2014年 ゆっくり文庫 ドラマ 日本文学
【ゆっくり文庫】有島武郎「一房の葡萄」
012 先生が教えてくれたこと──

子どものころ、ぼくは内向的で、絵ばかり描いていた。手持ちの絵の具ではどうしても出せない色があって、クラスメートが持つ舶来品の絵の具がほしかった。

原作について

有島武郎

有島武郎
(1878-1923)

 あらためて読み返すと、主人公が先生を好いてる理由が気になった。
 先生がきれいだから? ぼくの罪をかばってくれたから?

 先生は主人公のいない教室で、なにかを教えたはず。だからジムの態度は変わったし、クラスのみんなも変わった。どんな授業をしたのだろう?

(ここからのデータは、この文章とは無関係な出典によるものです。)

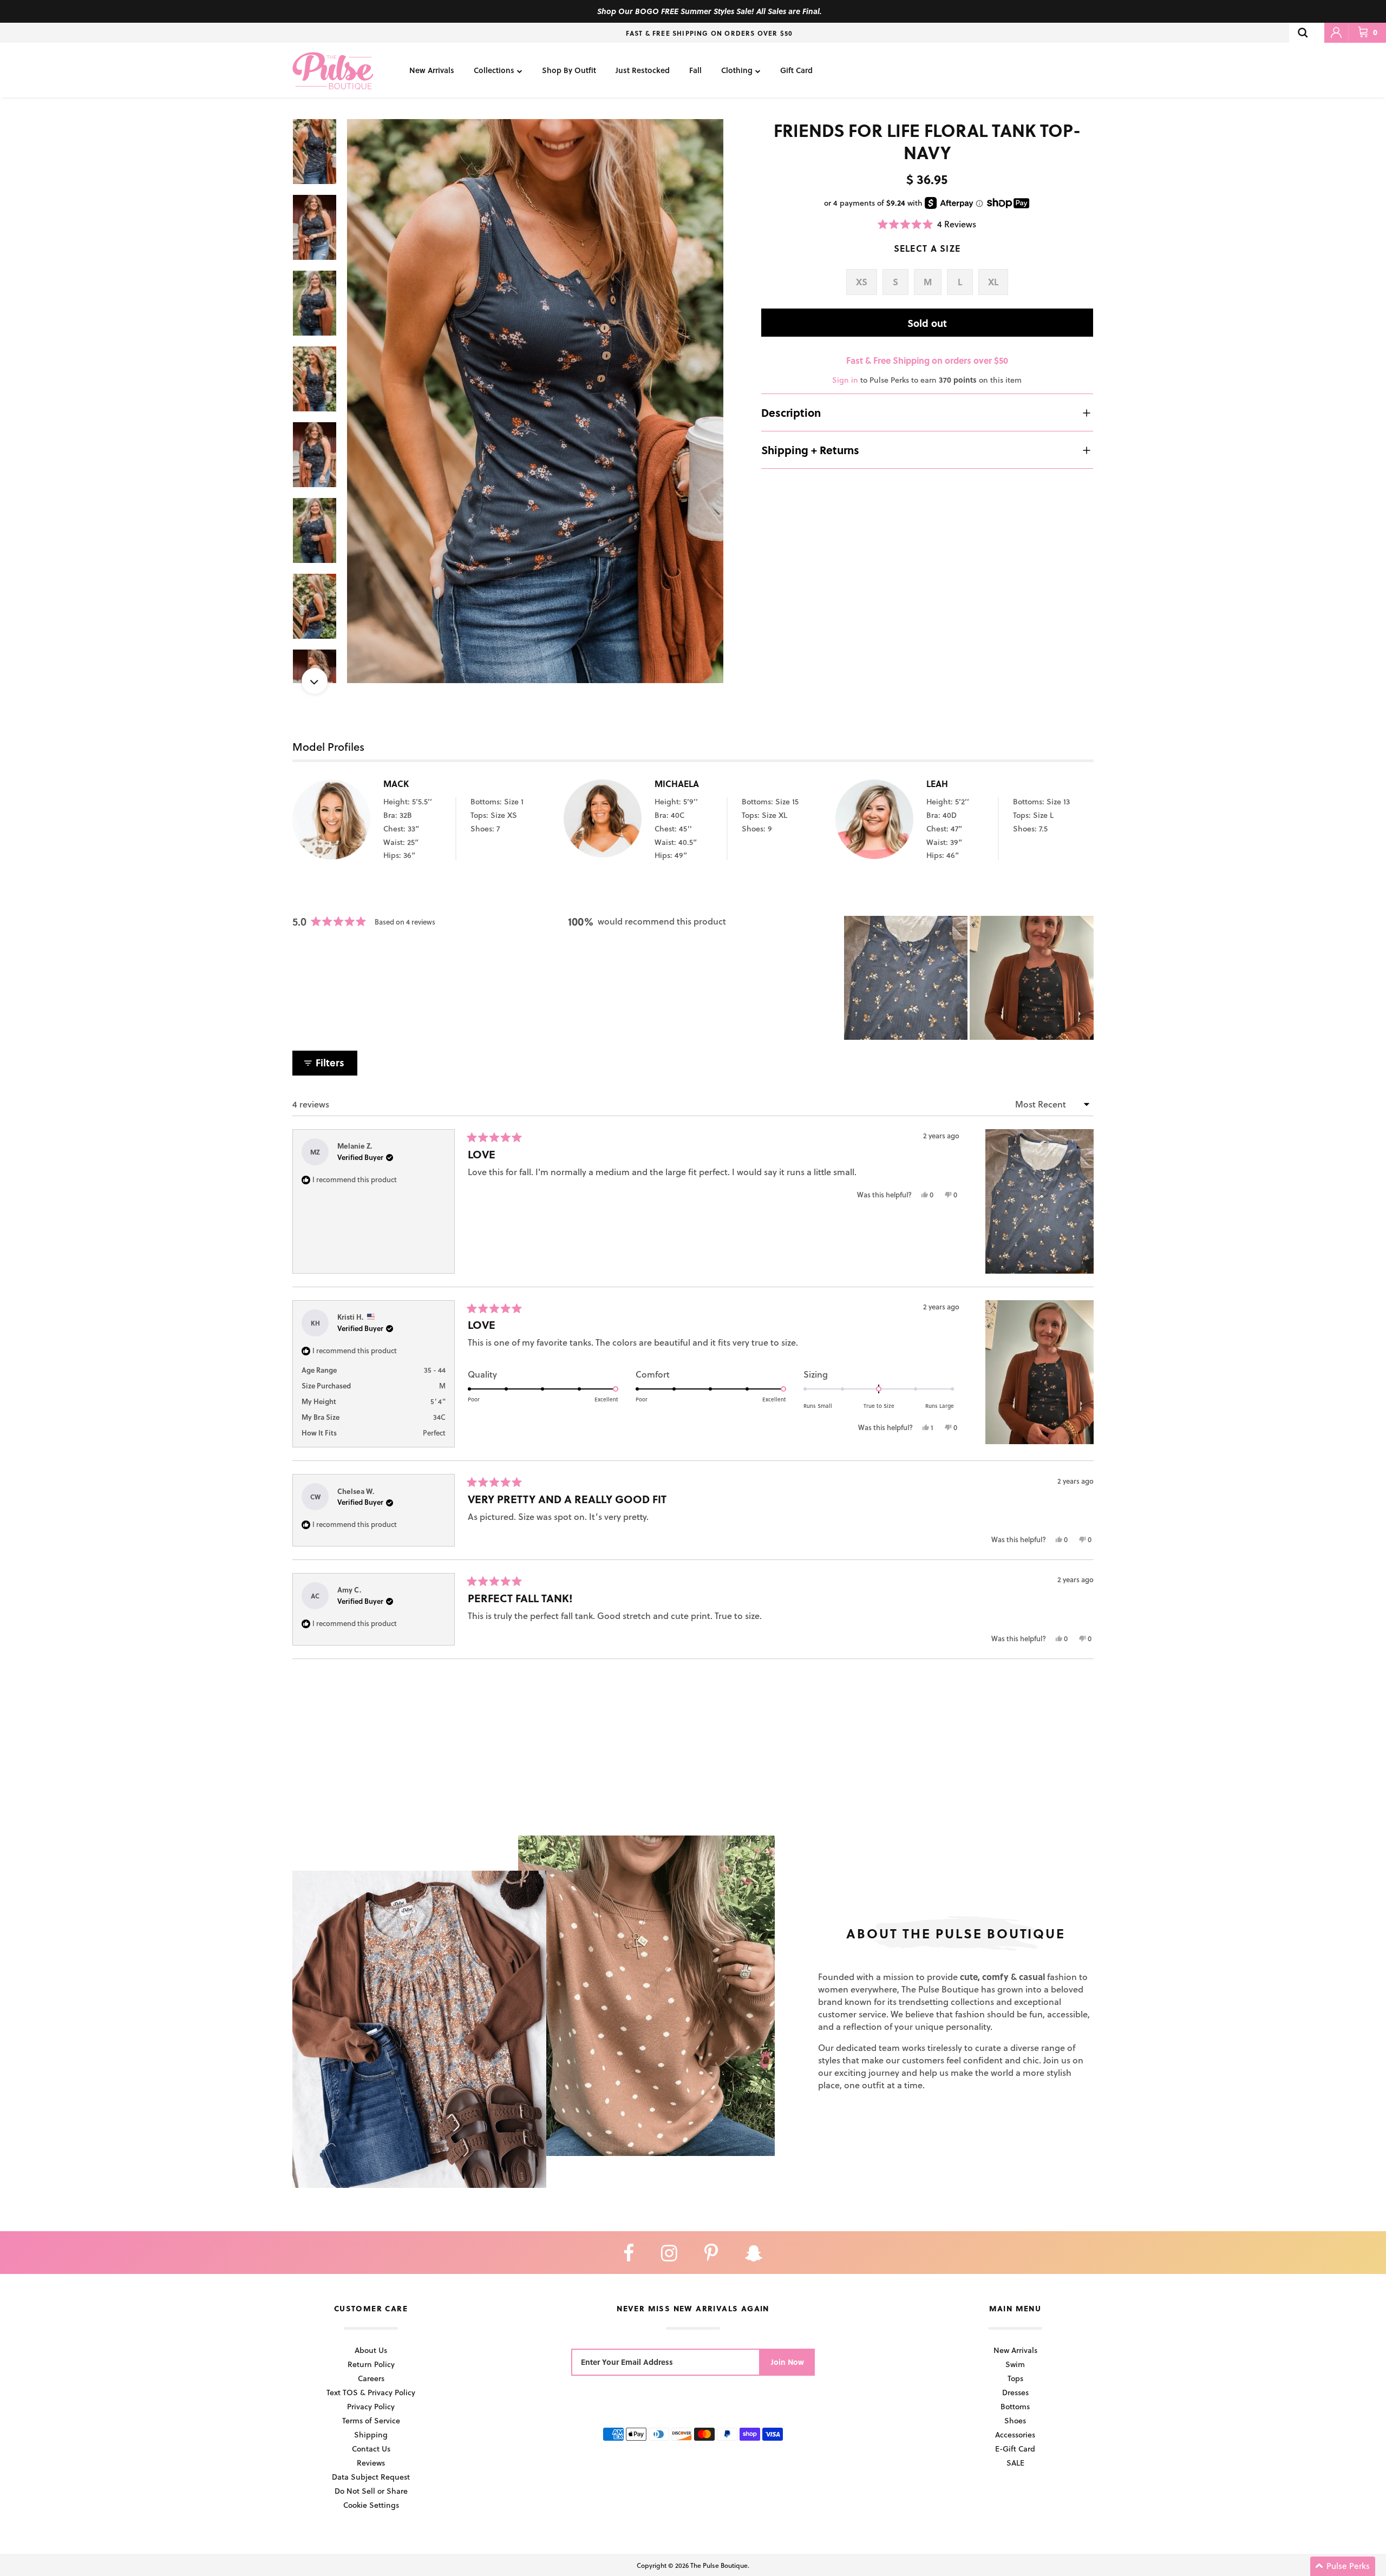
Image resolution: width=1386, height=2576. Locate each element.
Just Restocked (643, 70)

 生徒たちはクラスメートの盗みに興味津々だった。処罰という見世物を期待していたはず。それをなだめ、赦すことの大切さを説いたと思うと、身震いしてしまった。先生と生徒のあいだに深い絆がなければできないことだ。半端な先生がやったら、
「先生はえこひいきしてまーす!」
「先生の命令なら従いまーす!!」
 と言われるだろうな。
 主人公が泣き疲れて寝ているあいだに、奇跡の授業が行われていたのか。

 どんな授業だったか想像してみたが、ストーリーに組み込むのはヤボだった。妄想した授業風景は全カットして、主人公に与えた影響を考えてみる。主人公は赦された。またクラスメートから、赦すことの尊さも教わった。なので、だれかを赦すラストを書いてみたが、どうにもちがう。

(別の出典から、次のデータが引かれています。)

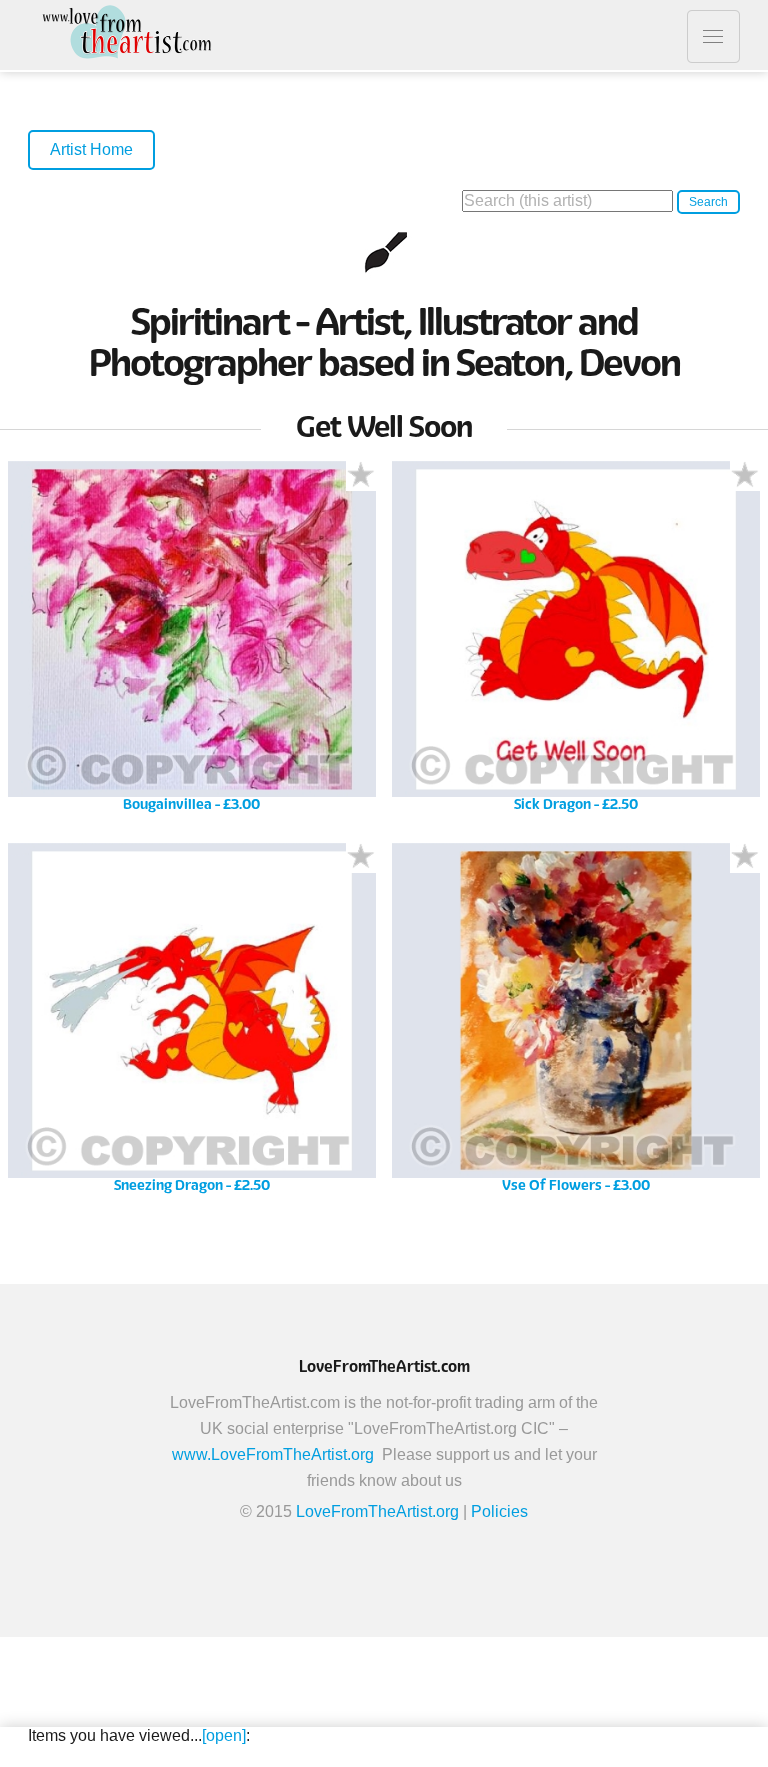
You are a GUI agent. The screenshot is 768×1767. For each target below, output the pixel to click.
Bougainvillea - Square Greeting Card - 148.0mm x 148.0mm (192, 643)
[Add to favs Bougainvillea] (361, 476)
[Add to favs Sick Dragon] (745, 476)
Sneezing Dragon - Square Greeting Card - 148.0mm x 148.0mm (192, 1025)
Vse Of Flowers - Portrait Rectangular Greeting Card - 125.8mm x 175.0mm (576, 1025)
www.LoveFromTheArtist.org (273, 1454)
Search (708, 202)
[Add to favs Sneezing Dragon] (361, 858)
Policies (499, 1511)
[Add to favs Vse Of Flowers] (745, 858)
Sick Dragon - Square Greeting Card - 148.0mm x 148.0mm (575, 643)
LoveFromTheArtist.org (377, 1511)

 先生は、生徒に赦すことの尊さを教えたところがすごいんだ。
 赦すこと、赦されること。そして、赦す機会を与えること。
 そうそうできることじゃない。

 ラスト、主人公の部屋を訪ねてきたのは生徒かもしれないし、部下かもしれないし、自分の子供かもしれない。状況はわからないが、主人公は手応えを感じているようだ。笑顔がすがすがしい。内気で友だちのいなかった主人公が、先生の教えを伝えることができたとすれば、これほど嬉しいことはない。

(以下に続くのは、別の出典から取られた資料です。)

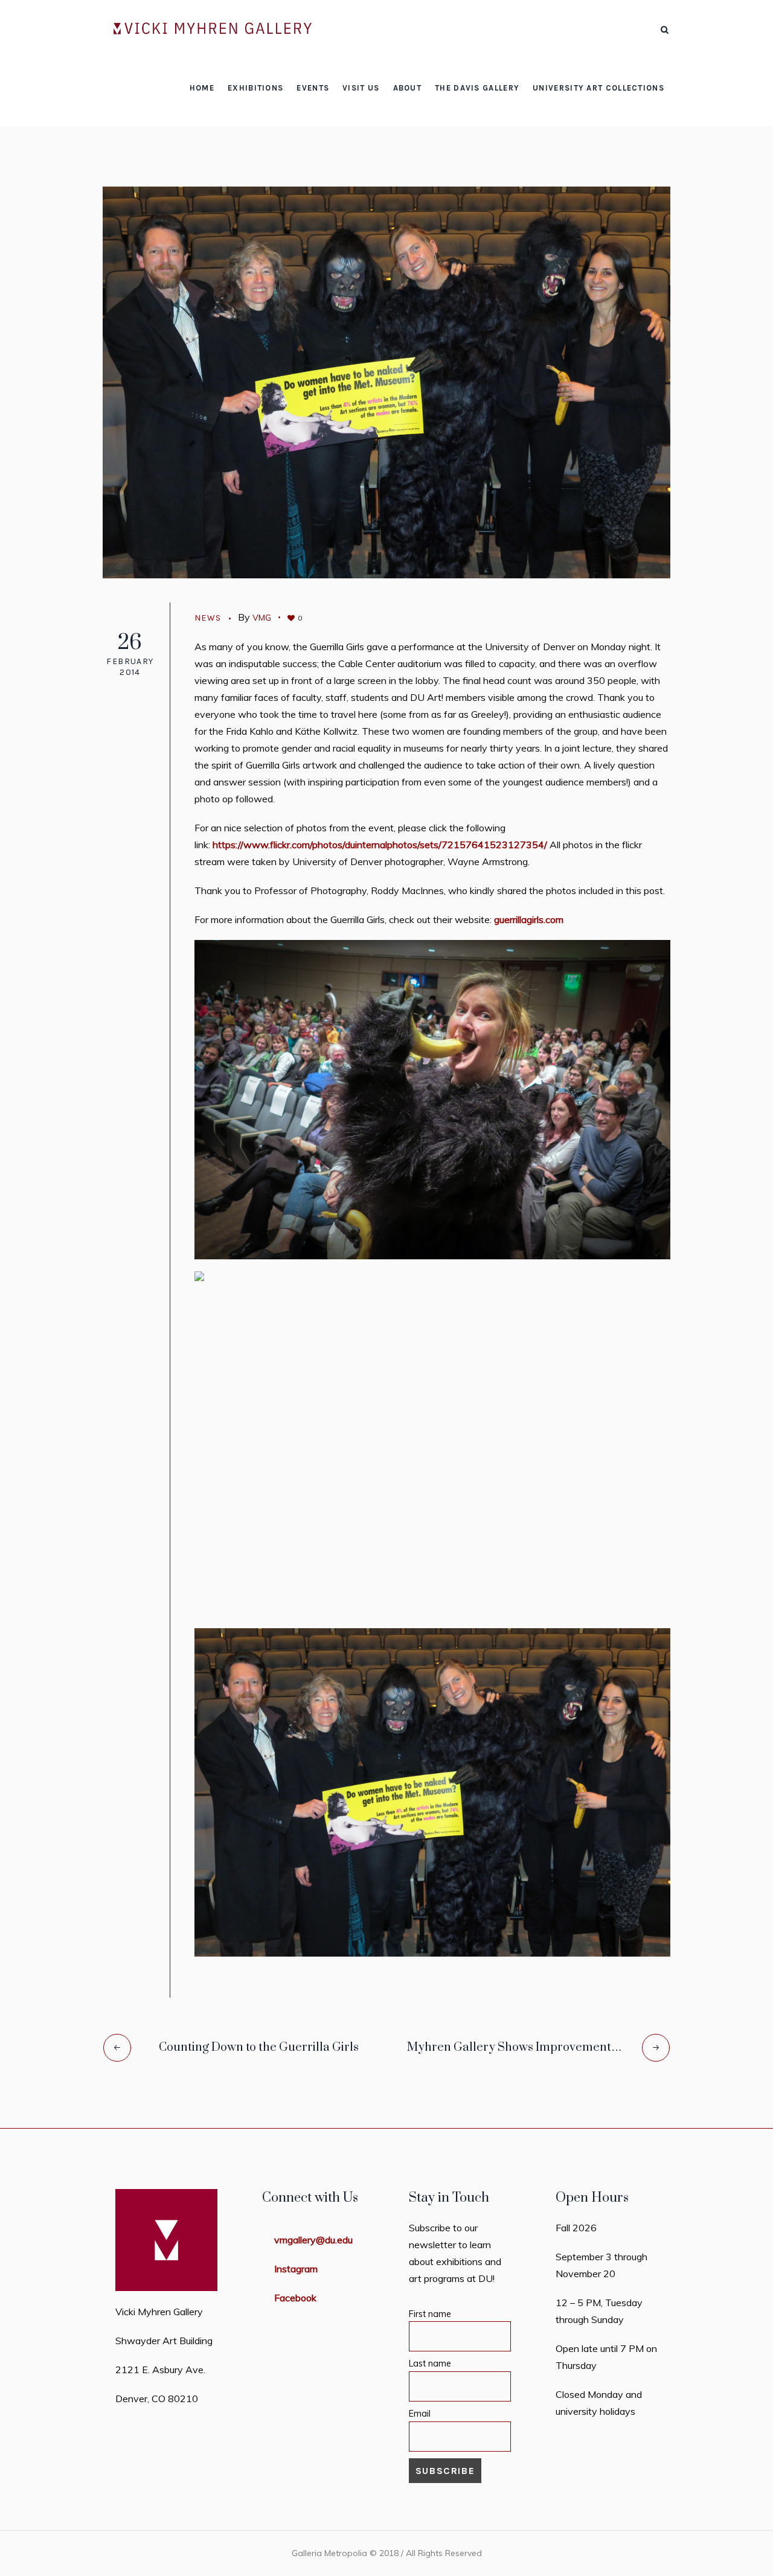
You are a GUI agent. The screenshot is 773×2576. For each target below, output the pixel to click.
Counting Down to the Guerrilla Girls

 とまぁ、例によってイメージをふくらませた翻案になったが、いかがだろうか。

動画制作について

 配役の話。
 最初は主人公が魔理沙で、先生が霊夢だった。しかし主人公は日本人なので、黒髪の霊夢の方が似合った。霊夢は『葉桜』『黒猫』『文鳥』につづき、4本目の主演作になる。成長した霊夢は、『葉桜』では同じグラフィックだったけど、きつねさんが「リメイクれいむ」を作っていたので使ってみた。先生と同じメガネをかけると、大人っぽくなった。「成長した霊夢」という設定ではないが、ぴったりハマった。
 ちなみに2つ目の葡萄をもらうとき、霊夢は魔理沙の表情をまねている。尊敬できる先生と出会えたことは、幸福なことだ。
 魔理沙にメガネをかけると、びっくりするほど素敵になった。目パチから一番開いたコマを削除して、目を細めたような表情を作ってみた。魔理沙は名女優だなぁと感心する。


※まりさ先生


※成長したれいむ

 きめぇ丸はいつも悪役や小物を演じてもらっているが、今回はジムに抜擢した。きめぇ丸に見下され、赦されるなんてムカつくが、だからこそおもしろいと考えた。
 よくできる子は当初、西行寺幽々子だったが、イメージが合わなかったため八雲紫に差し替えた。それでもインパクトが足りなかったので「リメイクゆかり」に出演していただいた。1人だけスケールが違うけど、それがまたいい感じ。
 取り巻きが欲しかったので、レミリアを出す。役柄的にはフランだけど、声が合わない。レミリアも出演回数が多いキャラクターだ。

 今回は鮮烈さを出すため、写真を加工せずに使った。私が背景写真を加工するのは、背景を目立たせたくないからだ。物語に合わない写真もあるしね。あざやかになったが、画質が悪くなったような気がする。40MBの制限ではやむなしか。

 さて次回は、アンブローズ・ビアスの「アウル・クリーク橋での出来事」をお送りする予定。